Text =>
On a fresh installation of lighttpd (which I chose instead of Apache because the server was dreadfully old and slow), I discovered that although html and other client-side files worked fine, trying to browse php and cgi files resulted in a “403 Forbidden” message. Being an Apache veteran, I checked the htaccess (there was none), made sure the permissions were properly set (world-readable), and looked through the config file to make sure I had gotten rid of all of the lines that instructed the server to return 403 on .php requests (I had had a problem with those in Apache once). Nothing. I checked the error log – nothing noteworthy.

What this exercise asks =>
1 > Decide whether each statement below agrees with the text on lighttpd, answering yes or no and quoting the words of the text that decide it. (a) Lighttpd was chosen over Apache because the server was old and slow. (b) HTML files also produced a "403 Forbidden" message. (c) The error log held something noteworthy.
2 > Transcribe the stretch of the text on lighttpd from "On a fresh installation" through "log – nothing noteworthy.".

Information given =>
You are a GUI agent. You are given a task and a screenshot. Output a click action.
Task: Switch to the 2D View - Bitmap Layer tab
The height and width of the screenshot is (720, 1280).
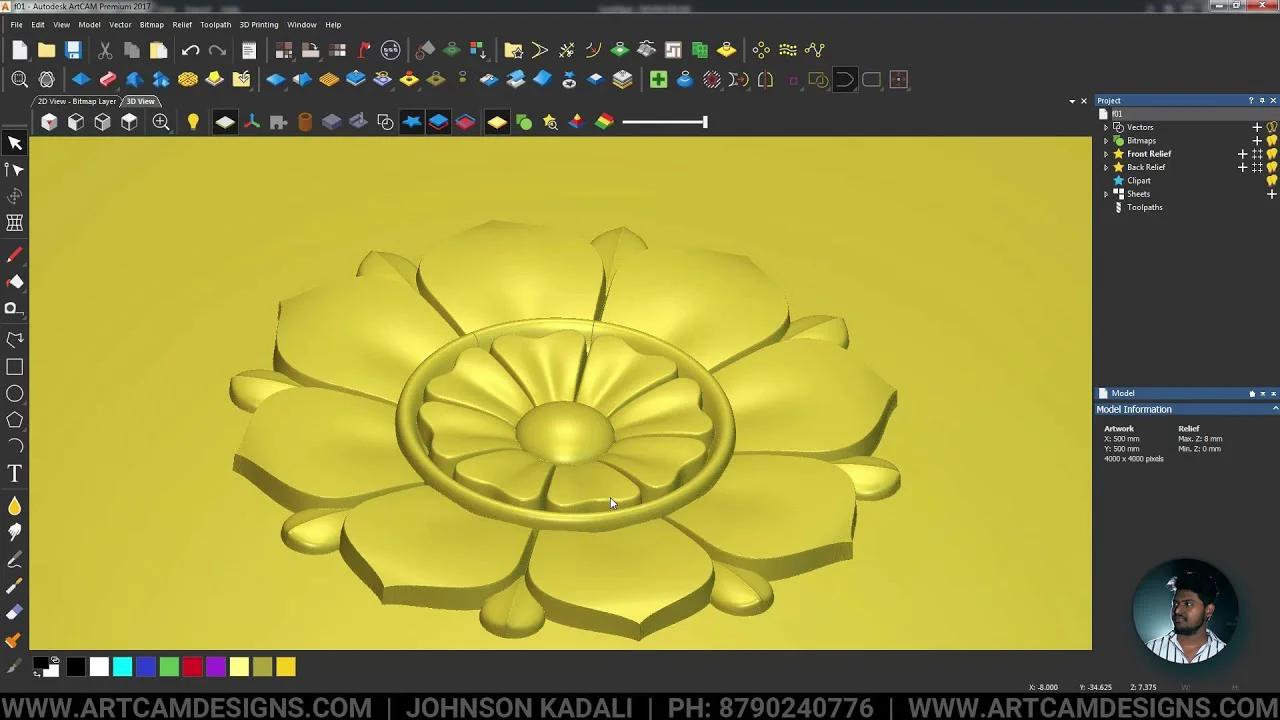(x=76, y=101)
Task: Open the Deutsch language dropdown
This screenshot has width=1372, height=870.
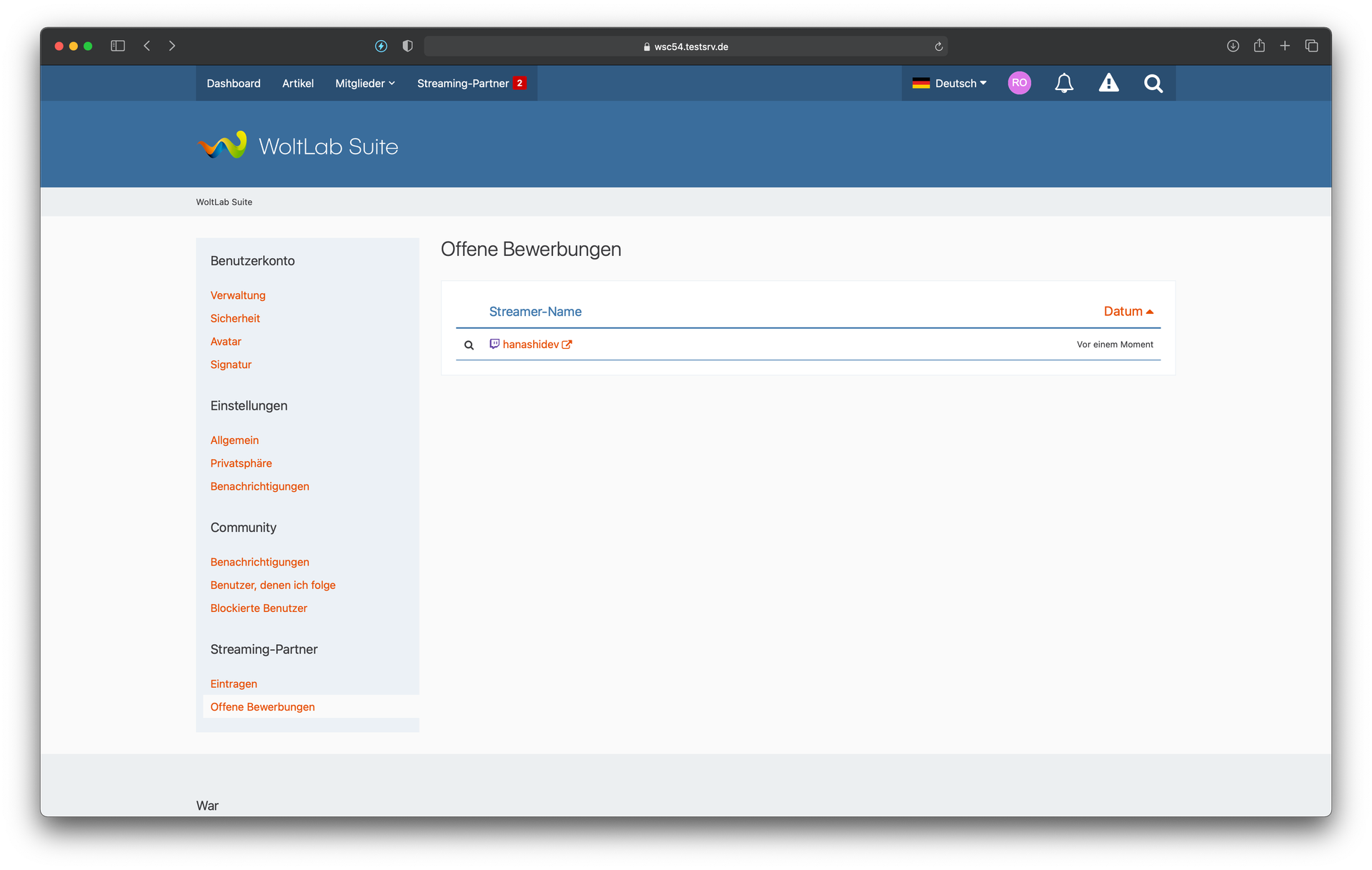Action: pos(950,84)
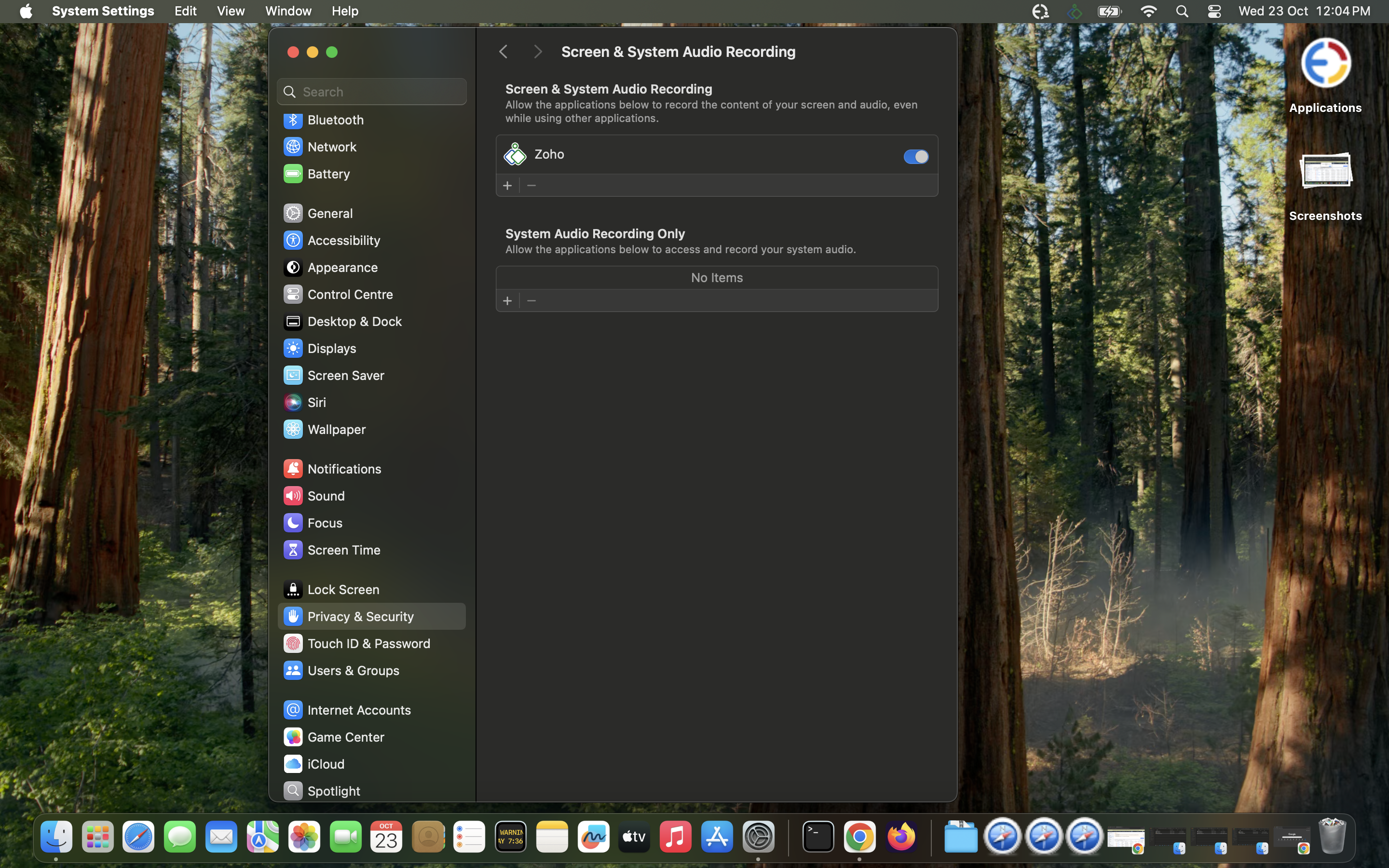Disable screen recording permission for Zoho
Image resolution: width=1389 pixels, height=868 pixels.
915,156
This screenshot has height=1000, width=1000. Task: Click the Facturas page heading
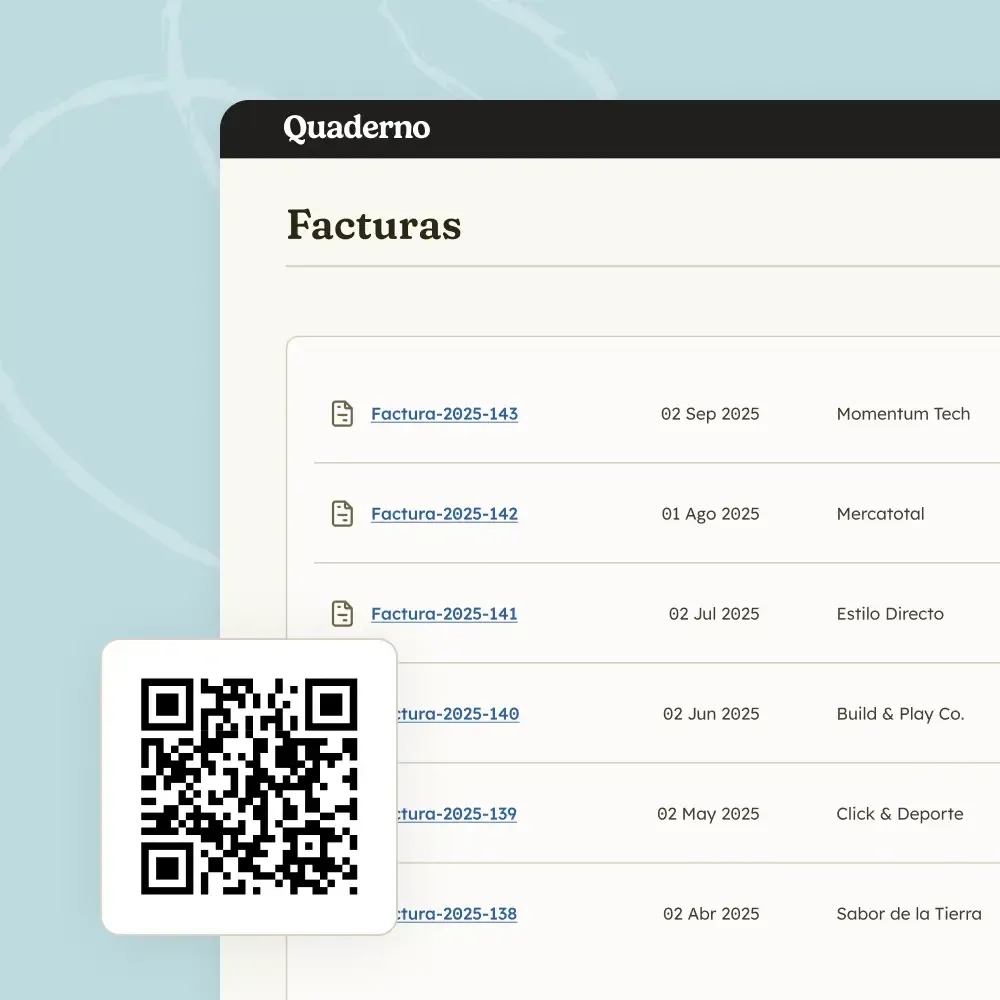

Exercise solutions =>
1 >
(a) Yes: "which I chose instead of Apache because the server was dreadfully old and slow"
(b) No: "although html and other client-side files worked fine"
(c) No: "I checked the error log – nothing noteworthy."

2 >
On a fresh installation of lighttpd (which I chose instead of Apache because the server was dreadfully old and slow), I discovered that although html and other client-side files worked fine, trying to browse php and cgi files resulted in a “403 Forbidden” message. Being an Apache veteran, I checked the htaccess (there was none), made sure the permissions were properly set (world-readable), and looked through the config file to make sure I had gotten rid of all of the lines that instructed the server to return 403 on .php requests (I had had a problem with those in Apache once). Nothing. I checked the error log – nothing noteworthy.